THE TASK –
Below are records. Count every line containing the word "will" and give the number alone.

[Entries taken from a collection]
======

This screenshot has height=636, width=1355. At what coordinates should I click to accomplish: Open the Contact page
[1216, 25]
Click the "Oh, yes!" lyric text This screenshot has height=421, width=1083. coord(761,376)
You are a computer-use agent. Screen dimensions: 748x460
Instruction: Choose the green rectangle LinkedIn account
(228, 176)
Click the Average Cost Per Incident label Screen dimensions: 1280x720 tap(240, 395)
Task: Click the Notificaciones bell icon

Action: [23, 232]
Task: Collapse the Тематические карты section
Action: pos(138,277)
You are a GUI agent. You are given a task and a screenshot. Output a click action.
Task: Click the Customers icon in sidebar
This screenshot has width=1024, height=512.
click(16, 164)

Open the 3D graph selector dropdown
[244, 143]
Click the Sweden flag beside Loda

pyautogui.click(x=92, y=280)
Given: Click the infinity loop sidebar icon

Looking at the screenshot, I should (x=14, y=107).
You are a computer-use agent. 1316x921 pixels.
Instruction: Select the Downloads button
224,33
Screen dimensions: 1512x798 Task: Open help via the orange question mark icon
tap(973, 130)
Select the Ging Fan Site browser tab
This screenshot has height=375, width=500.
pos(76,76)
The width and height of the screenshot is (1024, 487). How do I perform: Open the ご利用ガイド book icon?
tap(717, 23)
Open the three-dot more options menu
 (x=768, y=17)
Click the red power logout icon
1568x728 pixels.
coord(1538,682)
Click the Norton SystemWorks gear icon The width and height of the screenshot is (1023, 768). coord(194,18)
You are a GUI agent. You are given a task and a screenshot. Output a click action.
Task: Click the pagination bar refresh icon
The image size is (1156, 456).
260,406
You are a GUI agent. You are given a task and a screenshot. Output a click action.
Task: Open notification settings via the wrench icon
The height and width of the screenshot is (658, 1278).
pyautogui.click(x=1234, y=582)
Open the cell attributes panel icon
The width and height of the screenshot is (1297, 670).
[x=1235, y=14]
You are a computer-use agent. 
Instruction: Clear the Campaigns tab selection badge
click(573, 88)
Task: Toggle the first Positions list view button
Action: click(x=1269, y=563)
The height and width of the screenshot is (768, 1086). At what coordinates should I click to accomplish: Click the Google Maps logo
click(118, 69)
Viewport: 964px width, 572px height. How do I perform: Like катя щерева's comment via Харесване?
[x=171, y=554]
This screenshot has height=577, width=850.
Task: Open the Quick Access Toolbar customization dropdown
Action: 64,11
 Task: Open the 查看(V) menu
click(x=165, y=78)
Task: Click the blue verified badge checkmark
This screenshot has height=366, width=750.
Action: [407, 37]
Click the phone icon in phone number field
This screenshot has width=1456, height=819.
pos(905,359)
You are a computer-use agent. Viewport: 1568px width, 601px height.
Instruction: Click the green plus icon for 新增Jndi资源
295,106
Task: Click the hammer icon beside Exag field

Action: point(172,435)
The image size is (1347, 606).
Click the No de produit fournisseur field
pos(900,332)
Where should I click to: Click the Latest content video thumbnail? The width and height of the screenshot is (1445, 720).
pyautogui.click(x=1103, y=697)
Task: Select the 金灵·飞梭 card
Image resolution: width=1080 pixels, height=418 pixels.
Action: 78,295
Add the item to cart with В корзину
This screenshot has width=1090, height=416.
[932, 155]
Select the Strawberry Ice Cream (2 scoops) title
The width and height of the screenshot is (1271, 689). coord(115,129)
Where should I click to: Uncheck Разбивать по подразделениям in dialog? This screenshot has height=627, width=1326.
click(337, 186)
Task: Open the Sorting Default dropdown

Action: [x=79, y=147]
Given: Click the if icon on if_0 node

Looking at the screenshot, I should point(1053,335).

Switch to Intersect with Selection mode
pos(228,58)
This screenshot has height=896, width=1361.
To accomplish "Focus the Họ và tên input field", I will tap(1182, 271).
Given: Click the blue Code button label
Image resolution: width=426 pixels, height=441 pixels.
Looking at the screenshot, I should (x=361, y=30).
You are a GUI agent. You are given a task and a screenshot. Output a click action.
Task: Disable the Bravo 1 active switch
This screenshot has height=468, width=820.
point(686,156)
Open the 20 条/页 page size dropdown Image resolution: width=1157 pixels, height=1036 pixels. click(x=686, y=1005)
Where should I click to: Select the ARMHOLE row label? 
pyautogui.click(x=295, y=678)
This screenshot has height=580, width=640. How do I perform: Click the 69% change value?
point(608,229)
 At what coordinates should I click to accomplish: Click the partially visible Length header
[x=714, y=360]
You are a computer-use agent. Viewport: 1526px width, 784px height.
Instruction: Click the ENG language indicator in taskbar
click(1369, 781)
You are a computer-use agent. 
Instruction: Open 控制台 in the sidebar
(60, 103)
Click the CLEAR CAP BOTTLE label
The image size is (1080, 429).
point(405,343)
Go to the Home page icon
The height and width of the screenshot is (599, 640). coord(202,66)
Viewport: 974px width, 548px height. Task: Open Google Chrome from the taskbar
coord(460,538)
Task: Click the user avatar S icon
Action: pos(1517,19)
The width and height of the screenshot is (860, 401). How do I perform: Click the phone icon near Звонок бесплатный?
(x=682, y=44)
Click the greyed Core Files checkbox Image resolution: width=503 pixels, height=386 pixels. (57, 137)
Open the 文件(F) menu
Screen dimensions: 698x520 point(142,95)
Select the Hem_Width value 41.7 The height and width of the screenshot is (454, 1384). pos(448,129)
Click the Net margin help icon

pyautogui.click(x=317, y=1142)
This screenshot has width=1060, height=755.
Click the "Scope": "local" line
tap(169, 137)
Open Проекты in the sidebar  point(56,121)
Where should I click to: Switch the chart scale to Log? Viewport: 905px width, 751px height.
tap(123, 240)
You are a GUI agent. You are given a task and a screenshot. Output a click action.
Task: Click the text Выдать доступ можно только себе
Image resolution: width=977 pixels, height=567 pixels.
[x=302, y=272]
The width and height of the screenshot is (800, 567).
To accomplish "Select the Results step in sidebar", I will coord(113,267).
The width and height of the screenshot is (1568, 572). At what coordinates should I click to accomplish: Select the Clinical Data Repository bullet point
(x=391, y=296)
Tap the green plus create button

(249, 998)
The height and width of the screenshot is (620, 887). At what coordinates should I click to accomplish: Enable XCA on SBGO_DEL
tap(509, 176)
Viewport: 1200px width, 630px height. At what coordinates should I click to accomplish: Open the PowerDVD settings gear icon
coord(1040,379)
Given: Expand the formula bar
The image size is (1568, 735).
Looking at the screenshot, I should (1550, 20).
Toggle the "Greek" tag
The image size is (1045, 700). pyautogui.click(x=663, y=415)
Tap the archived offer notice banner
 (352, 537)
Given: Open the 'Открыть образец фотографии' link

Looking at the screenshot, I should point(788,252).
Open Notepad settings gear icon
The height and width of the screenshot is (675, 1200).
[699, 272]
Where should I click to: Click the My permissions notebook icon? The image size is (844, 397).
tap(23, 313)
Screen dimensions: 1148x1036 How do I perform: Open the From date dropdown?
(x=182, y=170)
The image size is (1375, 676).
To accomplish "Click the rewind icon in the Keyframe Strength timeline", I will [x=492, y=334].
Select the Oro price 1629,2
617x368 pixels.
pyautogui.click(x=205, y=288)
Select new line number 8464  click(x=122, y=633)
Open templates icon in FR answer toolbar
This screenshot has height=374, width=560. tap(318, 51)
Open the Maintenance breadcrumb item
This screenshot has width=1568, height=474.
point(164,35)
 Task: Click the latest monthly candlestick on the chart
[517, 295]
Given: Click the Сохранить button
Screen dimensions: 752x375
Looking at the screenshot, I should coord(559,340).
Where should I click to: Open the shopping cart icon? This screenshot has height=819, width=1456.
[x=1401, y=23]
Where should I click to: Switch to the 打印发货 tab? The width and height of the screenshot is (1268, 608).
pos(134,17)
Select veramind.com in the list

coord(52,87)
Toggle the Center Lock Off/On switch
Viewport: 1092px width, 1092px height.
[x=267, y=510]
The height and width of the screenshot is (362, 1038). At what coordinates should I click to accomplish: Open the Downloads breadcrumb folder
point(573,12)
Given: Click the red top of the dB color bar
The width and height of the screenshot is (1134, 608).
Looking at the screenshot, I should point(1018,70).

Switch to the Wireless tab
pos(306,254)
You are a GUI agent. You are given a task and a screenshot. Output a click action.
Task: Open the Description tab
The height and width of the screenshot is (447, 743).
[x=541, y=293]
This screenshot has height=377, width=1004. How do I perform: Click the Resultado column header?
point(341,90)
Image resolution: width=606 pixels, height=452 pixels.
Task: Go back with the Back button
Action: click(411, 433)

======

YOUR RESPONSE –
3